Die Familie Marku führt ein ungewisses Leben. "Sie wissen nicht, was morgen ist", so Haciimamoglu. "Wir versuchen, ihnen diese Ängste irgendwie zu nehmen." Und eine Perspektive zu bieten. "Mein Vater findet keinen Job", sagt Fabjon und schüttelt den Kopf. Er selbst hat eine Ausbildung in einer Tankstelle sicher. Doch auch hier hakt es: "Vor sechs Wochen haben wir gemeinsam mit ihm die Arbeitserlaubnis beantragt", sagt Acabuga. "Die Erlaubnis ist aber immer noch nicht eingetroffen." Um sich integrieren zu können und "um seine Rolle hier zu finden, wäre es natürlich sehr wichtig, dürfte Fabjon arbeiten", erläutert Haciimamoglu. "Wir hoffen, dass das bald unter Dach und Fach ist."

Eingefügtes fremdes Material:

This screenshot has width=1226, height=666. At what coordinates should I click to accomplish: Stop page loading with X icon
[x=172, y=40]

Acabuga ist diese Ausbildung besonders wichtig. Nicht ausschließlich, da der junge Albaner der Laufzeit des Ausbildungsvertrages entsprechend nicht abgeschoben werden dürfte. Sondern vor allem, da der 21-Jährige "dann zumindest etwas gelernt hätte, etwas mitnehmen könnte, wenn er wirklich irgendwann mal zurück nach Albanien muss. Seinen Lebensunterhalt könnte er sich dann dort verdienen."

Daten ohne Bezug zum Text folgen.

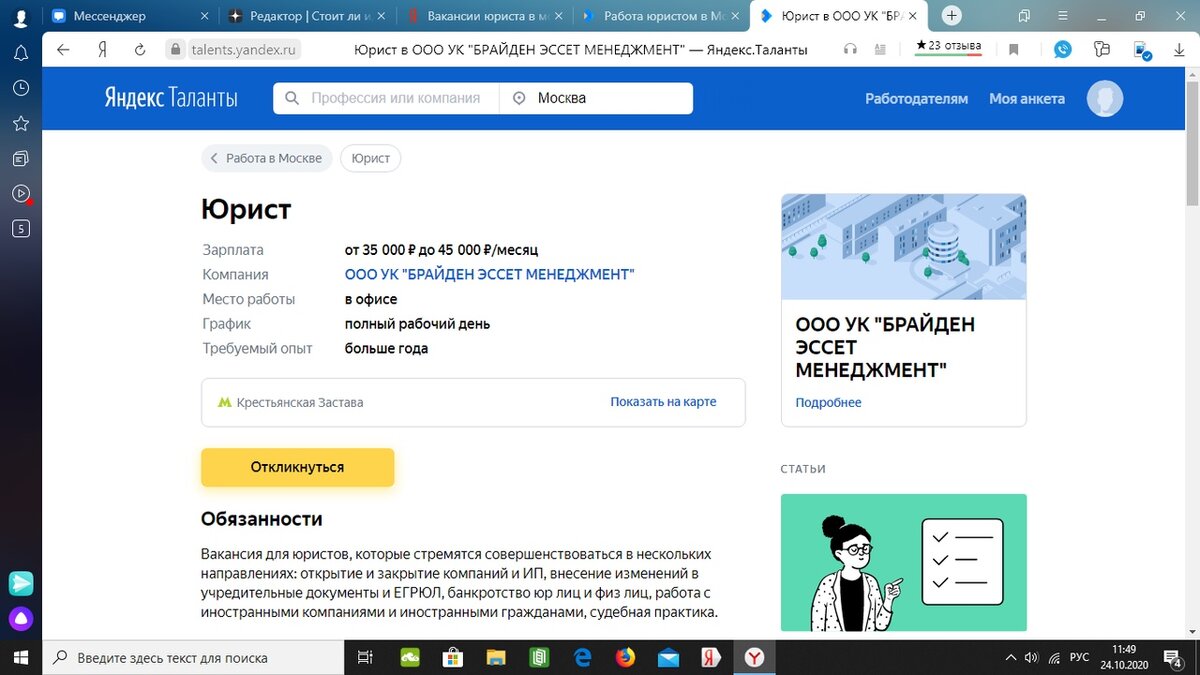Open favorites with the star sidebar icon
1200x675 pixels.
tap(21, 123)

Für die Ausbildungsstelle ist Fabjon Marku dankbar, das bestätigt er mit Nachdruck. Am liebsten spielt er indes Fußball. Und würde sich gern auf höherem Niveau messen. "Die Klasse für die Oberliga hat er allemal", sagt Acabuga zu Recht. Denn: Wer diesem 1,89 Meter großen Hochbefähigten mal zusieht, dem bleibt seine Qualität nicht verborgen. Auffällig ist sein präzises Passspiel und seine Gelassenheit bei eigenem Ballbesitz. Zudem ist Marku torgefährlich. In der noch andauernden Bezirksliga-Saison erzielte er, immerzu primär defensiv als Innenverteidiger oder Sechser beschäftigt, elf Treffer. Bei einigen Oberligisten wurde er bereits vorstellig, unter anderem beim TV Jahn Hiesfeld und dem VfB Homberg. Ein Hemmnis bei den Vertragsgesprächen ist häufig, dass niemand weiß, ob und wie lange er in Deutschland bleiben darf. Mit dem FSV Duisburg waren sich RWS und Marku bereits handelseinig, dieser Verein verpasste indes den Oberliga-Aufstieg. Marku hätte einen gut dotierten Vertrag unterzeichnen können. "Wenn er irgendwo die Möglichkeit bekommt, höherklassig zu spielen und dort Geld zu verdienen, dann soll er das unbedingt machen", sagt Haciimamoglu. Sportlich würde der Verlust zwar schmerzen, aber "darum geht's nicht. Es geht um seine Zukunft."

Und diese ist dramatisch unklar. Wie es für Marku und seine Familie weitergeht, wissen sie alle nicht. "Es kann sein, dass die Familie in einer Nacht abgeholt wird. Briefmarke drauf, und ab die Post", sagt Acabuga. Dabei verfinstert sich seine Miene merklich. Unter keinen Umständen wolle er zurück nach Albanien, verdeutlicht Fabjon Marku. Seine Zukunft sieht er in Deutschland. Bis eine (womöglich endgültige) Entscheidung fällt, bleibt das Leben der Markus ungewiss.